There is a new show on Netflix that may have caught your eye.

(SOUNDBITE OF TV SHOW, "THE CHAIR")

UNIDENTIFIED ACTOR #1: (As character) Oh, there she is.

UNIDENTIFIED ACTOR #2: (As character) Our first lady chair.

SANDRA OH: (As Ji-Yoon Kim) Woman. I'm not going to sugarcoat this. We're in dire crisis.

KHALID: It's called "The Chair," and it stars Sandra Oh, who plays an English lit professor who finds herself the first woman of color to chair her department. To avoid spoilers, let's put it this way. The road ahead for Professor Ji-Yoon Kim in a largely white, Ivy League-ish, male setting is not easy. And it's an experience Dr. Nancy Wang Yuen can relate to. She's an associate professor of sociology, who was the first Asian American woman to chair her department at Biola University in Southern California. Her work focuses on race and ethnicity in film, television and new media. And she recently wrote an op-ed in The LA Times about why this show resonated with her. Dr. Yuen joins us now to share some more thoughts. Welcome to WEEKEND EDITION.

NANCY WANG YUEN: Thank you for having me, Asma.

KHALID: Just how much did you personally relate to what Sandra Oh's character faced?

YUEN: I cringed, and I laughed. And so it was painful, and then it was funny. Yeah, so many feelings.

KHALID: I mean, were there moments when you were watching "The Chair" and thinking, oh, this is so similar to what I've actually experienced in academia? I mean, what was one of those moments?

YUEN: When I started as chair, I actually really dreaded it. I was scared. I didn't want to kind of step into a new role that I knew would be a challenge - and not just a challenge, but, you know, where I would be one of only in all my rooms. I mean, all the rooms I was in, I was the only woman of color. When I was watching the show, I saw that Sandra Oh's character, Ji-Yoon Kim, said that she felt like she had been given a ticking time bomb - right? - as a woman. And that really felt like that's my experience, because it felt like I was there to troubleshoot and to solve problems that were - sometimes felt impossible.

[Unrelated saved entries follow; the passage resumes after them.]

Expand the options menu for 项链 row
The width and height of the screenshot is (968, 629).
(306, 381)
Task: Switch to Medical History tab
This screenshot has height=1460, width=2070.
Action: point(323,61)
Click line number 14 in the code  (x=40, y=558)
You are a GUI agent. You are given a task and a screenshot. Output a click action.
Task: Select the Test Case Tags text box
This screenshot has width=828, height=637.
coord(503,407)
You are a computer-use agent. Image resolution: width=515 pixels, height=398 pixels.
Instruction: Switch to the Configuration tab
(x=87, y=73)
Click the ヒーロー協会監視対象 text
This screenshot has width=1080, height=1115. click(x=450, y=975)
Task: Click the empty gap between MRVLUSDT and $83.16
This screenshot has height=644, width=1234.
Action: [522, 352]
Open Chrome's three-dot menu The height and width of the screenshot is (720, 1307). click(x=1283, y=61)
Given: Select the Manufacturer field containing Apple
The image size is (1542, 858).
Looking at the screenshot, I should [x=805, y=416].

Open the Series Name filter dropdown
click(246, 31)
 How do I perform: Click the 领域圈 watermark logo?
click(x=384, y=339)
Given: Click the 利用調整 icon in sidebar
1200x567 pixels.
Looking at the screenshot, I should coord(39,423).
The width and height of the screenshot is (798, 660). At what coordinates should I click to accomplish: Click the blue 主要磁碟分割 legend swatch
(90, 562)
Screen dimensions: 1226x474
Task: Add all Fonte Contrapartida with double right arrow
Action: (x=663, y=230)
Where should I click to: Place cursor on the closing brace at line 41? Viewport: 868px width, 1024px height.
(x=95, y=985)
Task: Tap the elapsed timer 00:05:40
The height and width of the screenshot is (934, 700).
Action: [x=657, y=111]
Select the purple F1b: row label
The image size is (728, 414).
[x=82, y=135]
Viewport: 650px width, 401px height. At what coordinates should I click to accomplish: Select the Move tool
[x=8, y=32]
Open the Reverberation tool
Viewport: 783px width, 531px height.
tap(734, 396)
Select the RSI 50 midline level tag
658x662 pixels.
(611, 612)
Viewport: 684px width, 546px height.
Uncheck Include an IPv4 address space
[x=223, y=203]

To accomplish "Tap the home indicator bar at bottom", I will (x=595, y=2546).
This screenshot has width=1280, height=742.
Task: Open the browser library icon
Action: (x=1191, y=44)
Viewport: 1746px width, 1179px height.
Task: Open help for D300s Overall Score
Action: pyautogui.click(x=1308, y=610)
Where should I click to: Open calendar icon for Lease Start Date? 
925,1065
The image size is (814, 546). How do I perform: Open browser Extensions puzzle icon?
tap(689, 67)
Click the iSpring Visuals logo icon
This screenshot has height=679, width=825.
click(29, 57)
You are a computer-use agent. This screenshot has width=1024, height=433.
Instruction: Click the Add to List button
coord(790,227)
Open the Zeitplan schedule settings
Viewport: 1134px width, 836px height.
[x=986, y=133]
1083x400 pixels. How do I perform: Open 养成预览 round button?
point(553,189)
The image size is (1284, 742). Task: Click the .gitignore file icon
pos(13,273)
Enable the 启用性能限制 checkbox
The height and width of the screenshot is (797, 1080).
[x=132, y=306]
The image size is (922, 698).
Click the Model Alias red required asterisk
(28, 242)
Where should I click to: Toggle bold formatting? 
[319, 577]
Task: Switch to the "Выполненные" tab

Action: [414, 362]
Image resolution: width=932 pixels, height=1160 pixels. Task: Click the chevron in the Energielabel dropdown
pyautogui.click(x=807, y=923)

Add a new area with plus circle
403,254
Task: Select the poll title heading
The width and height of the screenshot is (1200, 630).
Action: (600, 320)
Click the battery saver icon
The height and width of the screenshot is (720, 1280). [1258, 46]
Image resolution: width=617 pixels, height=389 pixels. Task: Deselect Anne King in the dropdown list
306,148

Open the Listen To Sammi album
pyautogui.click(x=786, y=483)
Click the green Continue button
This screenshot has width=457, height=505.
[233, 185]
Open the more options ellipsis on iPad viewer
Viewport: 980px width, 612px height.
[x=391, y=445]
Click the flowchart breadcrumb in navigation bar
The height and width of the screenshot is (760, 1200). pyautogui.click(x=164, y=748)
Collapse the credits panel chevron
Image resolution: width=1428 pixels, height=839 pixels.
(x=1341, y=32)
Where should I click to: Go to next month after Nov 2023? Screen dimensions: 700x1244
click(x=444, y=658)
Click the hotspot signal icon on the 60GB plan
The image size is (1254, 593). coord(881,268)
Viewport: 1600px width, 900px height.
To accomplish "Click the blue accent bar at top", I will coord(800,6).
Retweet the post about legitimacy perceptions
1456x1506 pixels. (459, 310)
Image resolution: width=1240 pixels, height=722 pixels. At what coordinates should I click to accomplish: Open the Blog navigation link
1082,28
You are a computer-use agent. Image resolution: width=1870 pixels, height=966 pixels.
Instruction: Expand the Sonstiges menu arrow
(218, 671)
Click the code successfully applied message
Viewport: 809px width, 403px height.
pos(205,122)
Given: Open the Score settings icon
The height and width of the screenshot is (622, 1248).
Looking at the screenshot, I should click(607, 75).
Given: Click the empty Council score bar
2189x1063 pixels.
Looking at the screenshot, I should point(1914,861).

KHALID: In some ways, it was kind of this - she was inheriting essentially a failed department, and she struggled to find support for some of her decisions from her colleagues. You know, you wrote in your piece that a lot of people of color find themselves in situations where they're just frankly not set up for success. What did you mean by that?

YUEN: Women of color - they're not seen necessarily stereotypically as the leader - right? - because the stereotype in most places, including academia, is that the leader looks like a white man. And so for someone to step into that role and to oftentimes receive stereotypes or even ideas that they don't belong there - it's a really hard place to then establish yourself. And for Asian American women, being nice is a stereotype - right? - that Asian women are to be nice. But then at the same time, those kind of qualities are not what leaders are thought of. If you're too nice, you're too accommodating, then you're not thought of as a, you know, effective leader. There's no winning situation there.

KHALID: And you've written also about this idea that there's a specific phenomenon - right? - called the glass cliff that essentially elevates women of color to positions of power in really volatile moments. Explain that to me.

YUEN: Yeah, so there's this documented phenomena where places, businesses, will elevate and hire women and people of color into positions because, you know, they're in crisis. And then they're like, OK, let's just try to stick in this person and see if they can actually solve it. But that kind of scenario essentially sets them up to fall off the glass cliff. And so similar to the glass ceiling - right? - the glass ceiling's the idea that people, you know, are not going to be able to rise up as much as their qualifications because of their identities - right? - because they are from marginalized identities. And so this glass cliff is another similar phenomenon.

KHALID: I see. So, you know, the show has these subtle - well, I should say maybe not so subtle references to race, but there's also a lot in there about gender and just the lengths that female professors have to go to to prove themselves. Do you feel like that gender dynamic that was portrayed in the show is accurate?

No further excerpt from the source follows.